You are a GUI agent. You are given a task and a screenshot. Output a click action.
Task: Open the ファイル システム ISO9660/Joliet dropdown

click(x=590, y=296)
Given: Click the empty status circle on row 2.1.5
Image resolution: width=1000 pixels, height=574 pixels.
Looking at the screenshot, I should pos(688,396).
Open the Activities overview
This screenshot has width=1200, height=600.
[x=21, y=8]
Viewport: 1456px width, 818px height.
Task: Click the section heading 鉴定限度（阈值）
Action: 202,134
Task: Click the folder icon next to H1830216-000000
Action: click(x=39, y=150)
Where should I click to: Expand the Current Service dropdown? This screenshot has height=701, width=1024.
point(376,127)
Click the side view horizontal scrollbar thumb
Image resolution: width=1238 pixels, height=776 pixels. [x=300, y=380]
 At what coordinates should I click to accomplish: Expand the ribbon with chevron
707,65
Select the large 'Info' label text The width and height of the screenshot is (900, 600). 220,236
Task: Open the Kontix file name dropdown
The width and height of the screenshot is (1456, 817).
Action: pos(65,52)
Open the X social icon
* * * * * * *
Assignment: Above are the entries. Copy exactly the part that opens with the line containing "Given: Click the" and closes with the line containing "Task: Open the Kontix file name dropdown", and no more.

Output of the exercise:
Given: Click the empty status circle on row 2.1.5
Image resolution: width=1000 pixels, height=574 pixels.
Looking at the screenshot, I should pos(688,396).
Open the Activities overview
This screenshot has width=1200, height=600.
[x=21, y=8]
Viewport: 1456px width, 818px height.
Task: Click the section heading 鉴定限度（阈值）
Action: 202,134
Task: Click the folder icon next to H1830216-000000
Action: click(x=39, y=150)
Where should I click to: Expand the Current Service dropdown? This screenshot has height=701, width=1024.
point(376,127)
Click the side view horizontal scrollbar thumb
Image resolution: width=1238 pixels, height=776 pixels. [x=300, y=380]
 At what coordinates should I click to accomplish: Expand the ribbon with chevron
707,65
Select the large 'Info' label text The width and height of the screenshot is (900, 600). 220,236
Task: Open the Kontix file name dropdown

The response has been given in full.